In many of his compositions, Steve Reich employs the following rhythm of eight notes, which repeats over a twelve-unit span. The colors are my own, intended to facilitate the reader’s orientation: the white dots indicate the absence of onsets.
Music researchers have proposed several features that set this rhythm apart from other rhythms; some are summarized in Gottfried Toussaint’s recent book The Geometry of Musical Rhythm (CRC Press, 2013), along with the author’s own ideas. I propose another such feature.
On the one hand, this figure is the well-known smallest-integer illustration of the Pythagorean Theorem. On the other hand, and admittedly rather incidental to Pythagoras, each of the three squares is a metrical interpretation of some segment of the repeating Reich rhythm.
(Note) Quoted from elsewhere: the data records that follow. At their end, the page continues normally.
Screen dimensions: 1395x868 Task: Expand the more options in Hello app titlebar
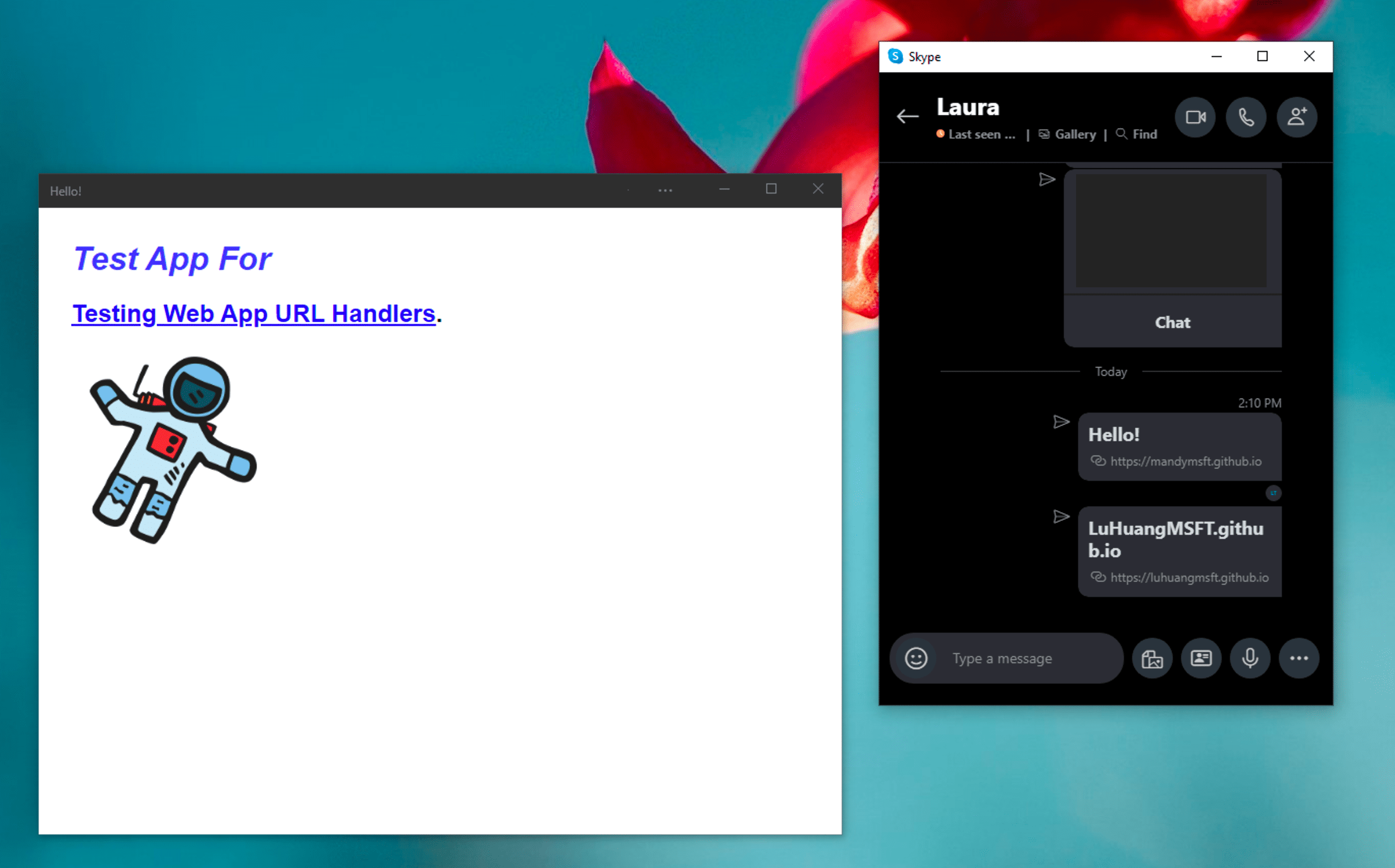click(x=664, y=190)
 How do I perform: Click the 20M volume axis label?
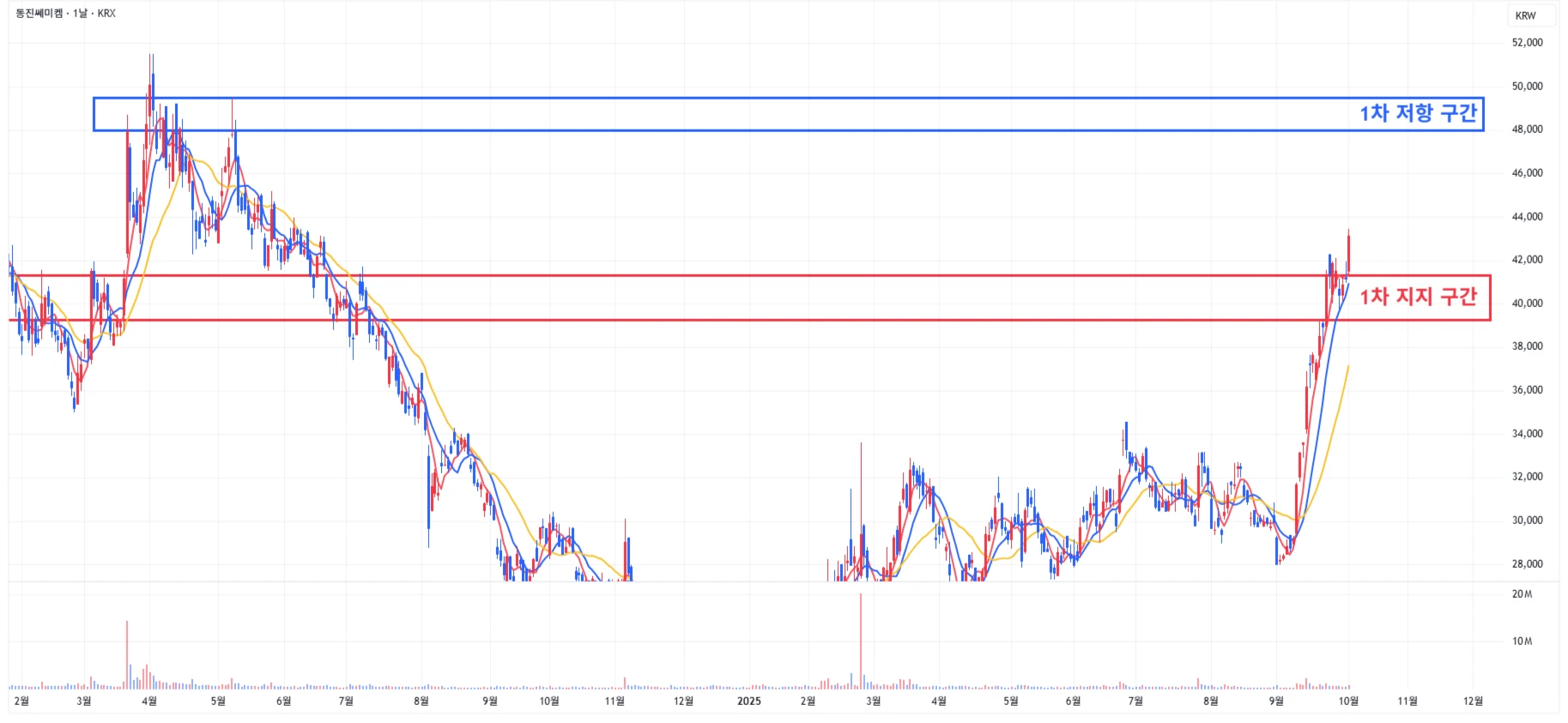click(1522, 594)
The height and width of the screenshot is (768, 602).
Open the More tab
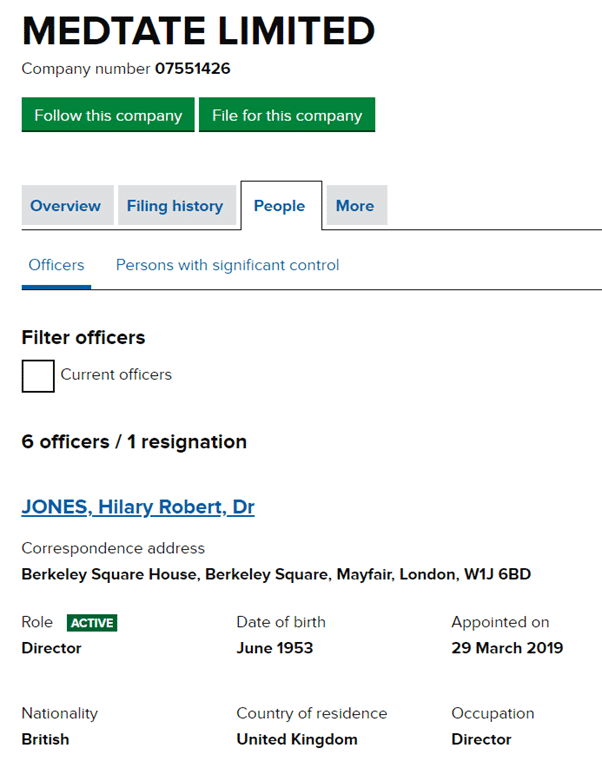[x=355, y=206]
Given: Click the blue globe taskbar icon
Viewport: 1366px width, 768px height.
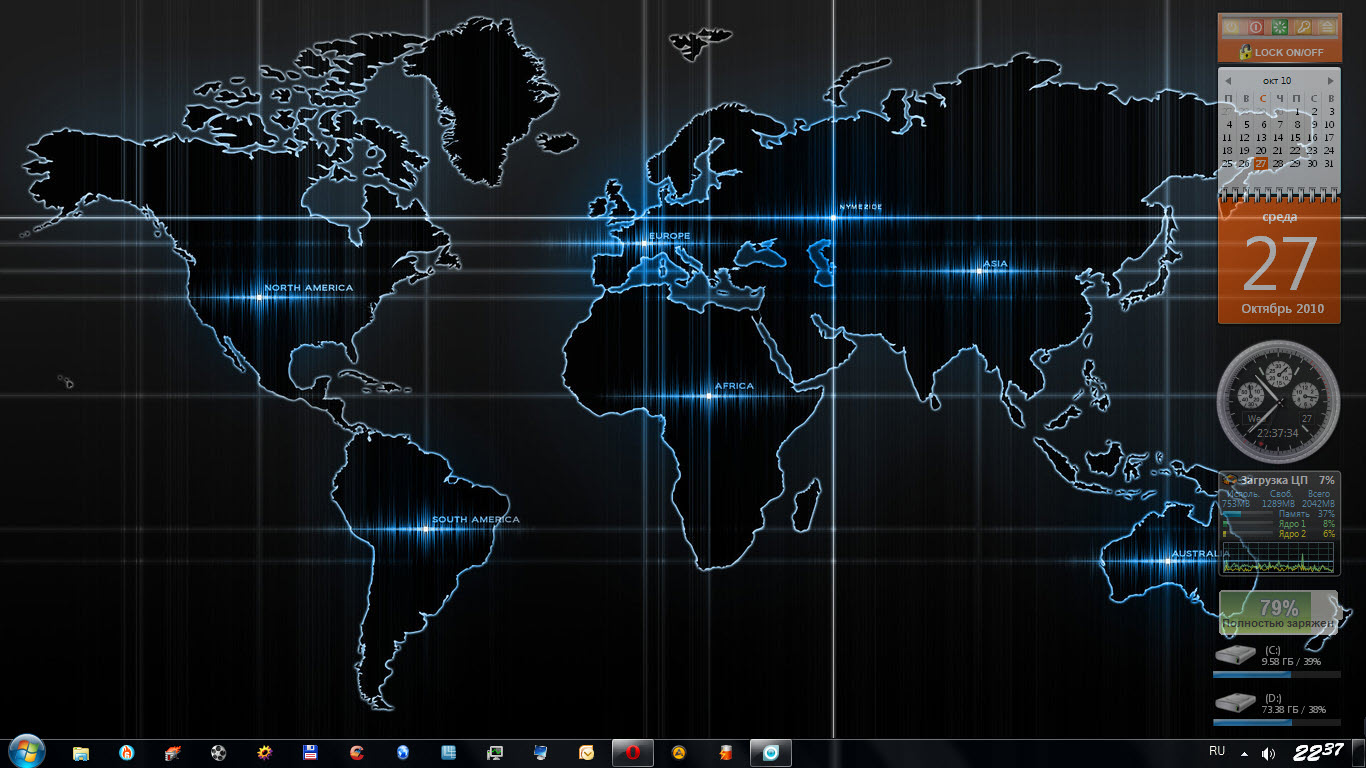Looking at the screenshot, I should [x=403, y=752].
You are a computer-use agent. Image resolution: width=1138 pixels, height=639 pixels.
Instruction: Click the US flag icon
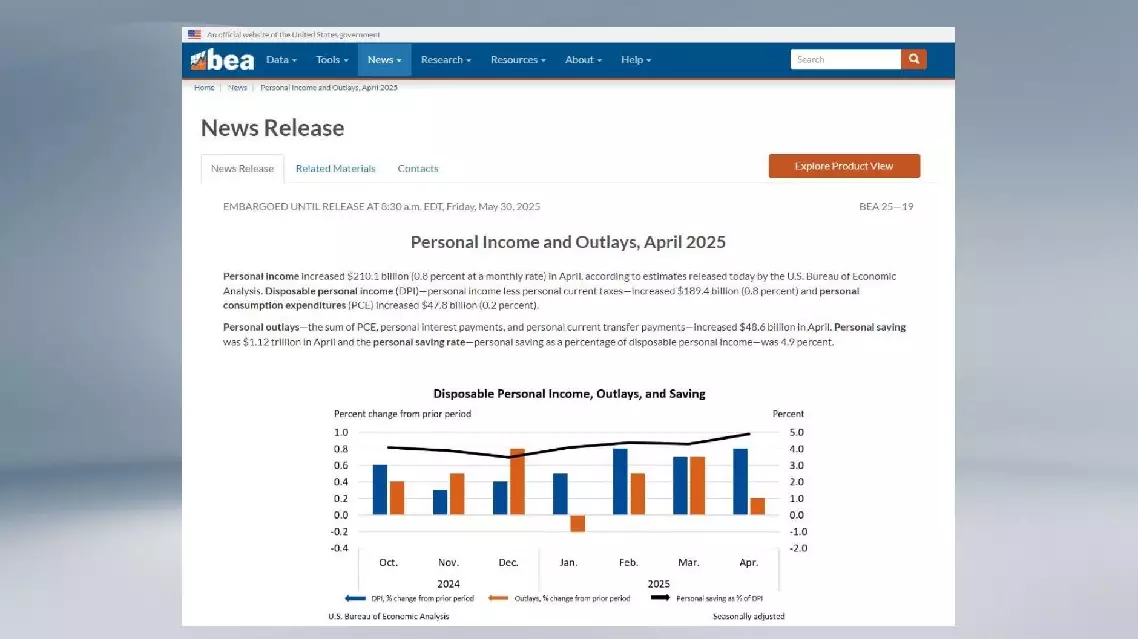point(194,34)
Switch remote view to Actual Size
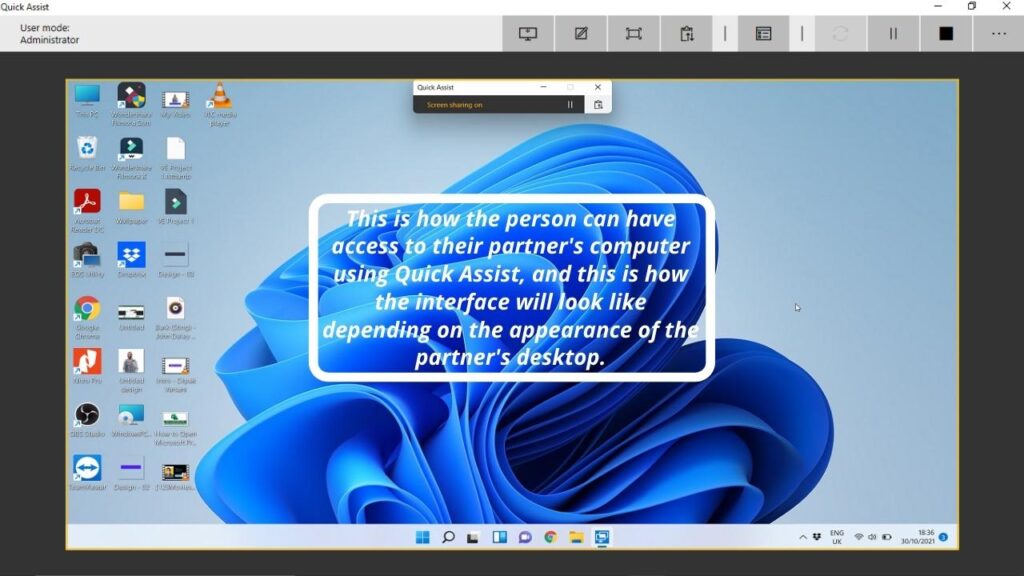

The side of a square shared with the triangle serves as the “left” side of the square’s “score”: the rhythm is then read as usual, first left to right, then top to bottom. Each square represents a “pure” meter: a triple of triples (like three measures of 3/8), a quadruple of quadruples (like four measures of 4/8), and a quintuple of quintuples (like five measures of 5/8). The first two are quite easy to experience; however, the last takes a little practice, but is possible.
The triangle in the middle is completely lined with dots. This means that, in each of the three metrical interpretations, there is an onset on every downbeat. No rhythm besides Reich's (up to rotation) with eight or fewer onsets in the same repeating span has this property. While there exist other eight-onset rhythms over longer repeating spans that have this property, only Reich's rhythm among these has this property plus the equivalent for sextuples; that is, all downbeats for a "pure" sextuple meter.